BRIEF:
Take the lines below between the one holding "This screenshot has height=479, width=815." and the one holding "Delete the plan with trash icon", inclusive, and copy them exactly. Add nothing.
++++++++++
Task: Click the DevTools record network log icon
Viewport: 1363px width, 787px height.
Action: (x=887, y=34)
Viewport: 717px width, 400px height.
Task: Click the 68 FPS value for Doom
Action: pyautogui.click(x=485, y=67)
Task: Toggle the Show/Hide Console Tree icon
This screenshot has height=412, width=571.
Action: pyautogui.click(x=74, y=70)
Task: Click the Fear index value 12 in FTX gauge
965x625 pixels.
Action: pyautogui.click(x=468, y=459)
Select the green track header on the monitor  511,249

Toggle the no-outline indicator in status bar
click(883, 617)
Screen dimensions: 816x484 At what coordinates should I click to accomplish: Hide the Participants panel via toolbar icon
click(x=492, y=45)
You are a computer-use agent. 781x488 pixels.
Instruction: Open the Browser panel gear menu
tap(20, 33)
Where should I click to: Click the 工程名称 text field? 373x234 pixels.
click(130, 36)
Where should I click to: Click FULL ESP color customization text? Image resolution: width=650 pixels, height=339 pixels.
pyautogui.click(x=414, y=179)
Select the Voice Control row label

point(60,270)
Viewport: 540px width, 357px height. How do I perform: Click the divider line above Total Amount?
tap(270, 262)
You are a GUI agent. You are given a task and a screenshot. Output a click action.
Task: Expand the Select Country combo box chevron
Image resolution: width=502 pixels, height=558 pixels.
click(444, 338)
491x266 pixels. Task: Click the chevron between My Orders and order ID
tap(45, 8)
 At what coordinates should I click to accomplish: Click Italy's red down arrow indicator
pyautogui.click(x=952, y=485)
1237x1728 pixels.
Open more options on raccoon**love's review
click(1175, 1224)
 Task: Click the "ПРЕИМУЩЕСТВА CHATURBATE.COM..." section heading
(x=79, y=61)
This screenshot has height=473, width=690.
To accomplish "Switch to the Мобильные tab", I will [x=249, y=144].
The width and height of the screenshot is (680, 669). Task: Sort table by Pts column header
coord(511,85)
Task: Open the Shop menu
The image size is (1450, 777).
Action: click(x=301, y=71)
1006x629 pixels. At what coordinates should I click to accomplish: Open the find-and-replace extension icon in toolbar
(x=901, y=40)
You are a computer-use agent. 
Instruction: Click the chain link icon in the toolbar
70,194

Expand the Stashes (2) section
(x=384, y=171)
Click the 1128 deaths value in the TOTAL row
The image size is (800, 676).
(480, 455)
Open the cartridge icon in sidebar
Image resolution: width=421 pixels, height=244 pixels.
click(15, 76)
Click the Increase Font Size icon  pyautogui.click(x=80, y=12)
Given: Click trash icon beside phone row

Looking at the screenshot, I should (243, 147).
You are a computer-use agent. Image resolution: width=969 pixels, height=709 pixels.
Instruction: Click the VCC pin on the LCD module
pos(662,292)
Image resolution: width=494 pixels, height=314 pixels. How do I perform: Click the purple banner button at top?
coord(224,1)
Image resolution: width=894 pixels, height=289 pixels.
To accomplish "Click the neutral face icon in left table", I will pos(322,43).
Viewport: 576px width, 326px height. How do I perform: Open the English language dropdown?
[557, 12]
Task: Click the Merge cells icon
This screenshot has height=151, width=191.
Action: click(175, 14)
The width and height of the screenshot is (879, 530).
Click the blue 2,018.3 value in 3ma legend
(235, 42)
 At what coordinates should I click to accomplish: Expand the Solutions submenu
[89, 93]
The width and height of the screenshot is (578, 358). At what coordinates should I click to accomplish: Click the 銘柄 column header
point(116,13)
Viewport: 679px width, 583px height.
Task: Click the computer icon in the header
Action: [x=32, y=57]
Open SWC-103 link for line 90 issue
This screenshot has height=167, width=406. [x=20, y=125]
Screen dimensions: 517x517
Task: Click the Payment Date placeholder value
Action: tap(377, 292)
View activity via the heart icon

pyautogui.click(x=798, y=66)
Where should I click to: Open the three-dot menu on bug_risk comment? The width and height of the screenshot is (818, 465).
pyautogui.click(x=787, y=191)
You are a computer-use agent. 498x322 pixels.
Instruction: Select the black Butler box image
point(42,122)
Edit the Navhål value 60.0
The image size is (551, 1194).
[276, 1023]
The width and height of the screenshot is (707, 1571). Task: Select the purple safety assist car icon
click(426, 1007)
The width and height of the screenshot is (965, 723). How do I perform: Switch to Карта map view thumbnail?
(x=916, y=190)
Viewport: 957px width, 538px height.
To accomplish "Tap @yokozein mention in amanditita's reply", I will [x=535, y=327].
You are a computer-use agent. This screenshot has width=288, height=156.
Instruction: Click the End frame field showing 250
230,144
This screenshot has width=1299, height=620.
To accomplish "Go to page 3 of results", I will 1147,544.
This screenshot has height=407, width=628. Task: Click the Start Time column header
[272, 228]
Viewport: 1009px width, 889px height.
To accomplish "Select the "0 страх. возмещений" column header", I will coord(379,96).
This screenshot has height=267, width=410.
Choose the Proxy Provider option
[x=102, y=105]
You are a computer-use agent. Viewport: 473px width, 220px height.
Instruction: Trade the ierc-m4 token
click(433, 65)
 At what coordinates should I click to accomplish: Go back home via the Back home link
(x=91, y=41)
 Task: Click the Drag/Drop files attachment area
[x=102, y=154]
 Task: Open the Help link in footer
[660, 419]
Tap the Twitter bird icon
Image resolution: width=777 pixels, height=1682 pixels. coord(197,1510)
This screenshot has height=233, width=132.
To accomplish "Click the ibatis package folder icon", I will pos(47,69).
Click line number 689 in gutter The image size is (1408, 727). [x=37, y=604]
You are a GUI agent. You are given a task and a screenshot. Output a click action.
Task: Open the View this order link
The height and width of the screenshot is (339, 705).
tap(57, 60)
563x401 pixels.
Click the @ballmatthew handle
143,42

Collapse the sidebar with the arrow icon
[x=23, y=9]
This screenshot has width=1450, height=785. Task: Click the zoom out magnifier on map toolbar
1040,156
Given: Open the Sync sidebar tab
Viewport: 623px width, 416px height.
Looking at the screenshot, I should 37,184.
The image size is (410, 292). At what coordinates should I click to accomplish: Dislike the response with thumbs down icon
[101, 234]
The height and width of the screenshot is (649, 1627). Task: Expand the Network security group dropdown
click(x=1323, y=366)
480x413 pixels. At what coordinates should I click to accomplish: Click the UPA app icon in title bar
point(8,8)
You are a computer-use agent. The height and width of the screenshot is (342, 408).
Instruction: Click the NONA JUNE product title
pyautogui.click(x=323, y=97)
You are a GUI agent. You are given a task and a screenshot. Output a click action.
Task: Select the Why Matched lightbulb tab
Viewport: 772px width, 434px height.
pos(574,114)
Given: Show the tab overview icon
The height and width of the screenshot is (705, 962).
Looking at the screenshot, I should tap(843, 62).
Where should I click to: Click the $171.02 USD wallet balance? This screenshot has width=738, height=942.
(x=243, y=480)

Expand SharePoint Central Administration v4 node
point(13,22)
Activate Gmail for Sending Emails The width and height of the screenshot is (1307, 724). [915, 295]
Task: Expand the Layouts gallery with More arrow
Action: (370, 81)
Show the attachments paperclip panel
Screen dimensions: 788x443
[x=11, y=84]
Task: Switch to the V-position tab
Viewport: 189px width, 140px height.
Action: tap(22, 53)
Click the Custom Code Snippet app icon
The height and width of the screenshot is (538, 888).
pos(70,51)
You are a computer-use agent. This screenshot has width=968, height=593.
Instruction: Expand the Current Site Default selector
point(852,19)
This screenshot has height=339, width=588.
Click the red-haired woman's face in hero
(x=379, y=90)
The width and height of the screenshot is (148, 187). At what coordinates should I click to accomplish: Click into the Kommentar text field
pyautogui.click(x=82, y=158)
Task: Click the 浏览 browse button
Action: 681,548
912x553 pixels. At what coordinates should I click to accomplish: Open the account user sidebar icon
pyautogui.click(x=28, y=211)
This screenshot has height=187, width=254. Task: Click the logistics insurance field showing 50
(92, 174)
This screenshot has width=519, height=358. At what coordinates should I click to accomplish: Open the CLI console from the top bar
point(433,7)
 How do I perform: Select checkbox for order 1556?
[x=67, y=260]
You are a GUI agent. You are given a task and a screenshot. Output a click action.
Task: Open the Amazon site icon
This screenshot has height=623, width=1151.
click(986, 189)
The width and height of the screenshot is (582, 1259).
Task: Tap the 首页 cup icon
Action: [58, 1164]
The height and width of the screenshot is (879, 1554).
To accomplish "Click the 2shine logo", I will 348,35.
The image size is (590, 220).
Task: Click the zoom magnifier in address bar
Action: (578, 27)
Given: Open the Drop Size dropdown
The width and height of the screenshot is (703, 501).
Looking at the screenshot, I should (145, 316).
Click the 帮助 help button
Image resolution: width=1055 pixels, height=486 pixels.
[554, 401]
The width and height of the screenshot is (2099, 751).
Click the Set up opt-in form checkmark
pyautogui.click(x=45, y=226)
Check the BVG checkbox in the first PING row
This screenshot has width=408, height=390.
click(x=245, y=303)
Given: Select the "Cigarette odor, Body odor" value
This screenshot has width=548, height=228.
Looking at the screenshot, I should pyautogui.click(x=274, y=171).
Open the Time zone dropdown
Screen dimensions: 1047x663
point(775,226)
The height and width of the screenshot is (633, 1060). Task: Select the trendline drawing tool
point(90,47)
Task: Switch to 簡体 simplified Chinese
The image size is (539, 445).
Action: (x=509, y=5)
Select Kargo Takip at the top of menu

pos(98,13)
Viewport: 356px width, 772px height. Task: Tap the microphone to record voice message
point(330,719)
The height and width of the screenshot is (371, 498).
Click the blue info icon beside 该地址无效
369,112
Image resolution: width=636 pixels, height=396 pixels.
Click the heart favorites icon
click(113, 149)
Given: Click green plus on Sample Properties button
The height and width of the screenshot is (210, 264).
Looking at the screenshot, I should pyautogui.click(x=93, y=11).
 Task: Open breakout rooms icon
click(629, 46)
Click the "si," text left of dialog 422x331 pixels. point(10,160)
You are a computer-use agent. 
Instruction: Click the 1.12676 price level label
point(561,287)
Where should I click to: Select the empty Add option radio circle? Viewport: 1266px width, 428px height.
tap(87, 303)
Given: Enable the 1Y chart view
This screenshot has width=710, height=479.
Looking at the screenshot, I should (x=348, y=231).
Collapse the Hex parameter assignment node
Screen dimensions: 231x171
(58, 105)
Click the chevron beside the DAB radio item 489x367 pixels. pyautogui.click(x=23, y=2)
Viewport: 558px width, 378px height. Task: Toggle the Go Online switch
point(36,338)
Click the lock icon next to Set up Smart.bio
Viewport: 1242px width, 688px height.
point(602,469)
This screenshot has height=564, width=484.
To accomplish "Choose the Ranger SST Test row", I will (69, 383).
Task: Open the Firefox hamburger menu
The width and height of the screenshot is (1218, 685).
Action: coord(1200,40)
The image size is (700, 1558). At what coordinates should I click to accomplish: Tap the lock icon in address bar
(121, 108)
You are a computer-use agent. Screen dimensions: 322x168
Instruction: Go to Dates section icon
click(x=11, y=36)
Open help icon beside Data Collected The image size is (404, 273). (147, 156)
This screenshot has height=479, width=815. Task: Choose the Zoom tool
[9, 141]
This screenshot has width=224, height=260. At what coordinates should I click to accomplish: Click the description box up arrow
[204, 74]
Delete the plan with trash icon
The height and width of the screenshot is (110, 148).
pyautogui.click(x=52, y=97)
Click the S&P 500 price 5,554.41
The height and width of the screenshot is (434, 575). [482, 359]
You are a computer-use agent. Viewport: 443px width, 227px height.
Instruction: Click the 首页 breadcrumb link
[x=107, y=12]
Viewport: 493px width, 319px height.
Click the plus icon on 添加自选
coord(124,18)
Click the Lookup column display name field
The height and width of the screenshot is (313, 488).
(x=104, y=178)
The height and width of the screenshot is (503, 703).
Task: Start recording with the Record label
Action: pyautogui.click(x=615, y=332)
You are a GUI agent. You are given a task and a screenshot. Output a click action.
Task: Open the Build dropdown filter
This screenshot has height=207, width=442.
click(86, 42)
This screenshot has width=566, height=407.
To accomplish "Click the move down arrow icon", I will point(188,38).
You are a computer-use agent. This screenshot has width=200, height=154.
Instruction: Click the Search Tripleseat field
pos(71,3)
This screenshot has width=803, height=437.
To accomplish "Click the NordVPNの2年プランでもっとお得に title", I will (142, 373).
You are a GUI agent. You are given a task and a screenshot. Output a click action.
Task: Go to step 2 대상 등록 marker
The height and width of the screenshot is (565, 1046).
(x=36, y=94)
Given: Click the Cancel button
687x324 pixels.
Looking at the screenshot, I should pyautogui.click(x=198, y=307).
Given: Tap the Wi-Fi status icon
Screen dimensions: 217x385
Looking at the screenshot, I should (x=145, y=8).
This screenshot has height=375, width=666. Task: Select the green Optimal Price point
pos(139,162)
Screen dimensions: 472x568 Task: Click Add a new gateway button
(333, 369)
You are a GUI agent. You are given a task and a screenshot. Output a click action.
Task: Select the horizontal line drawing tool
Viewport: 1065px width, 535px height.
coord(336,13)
++++++++++
TASK OUTPUT:
This screenshot has height=479, width=815. Task: Choose the Zoom tool
[9, 141]
This screenshot has width=224, height=260. At what coordinates should I click to accomplish: Click the description box up arrow
[204, 74]
Delete the plan with trash icon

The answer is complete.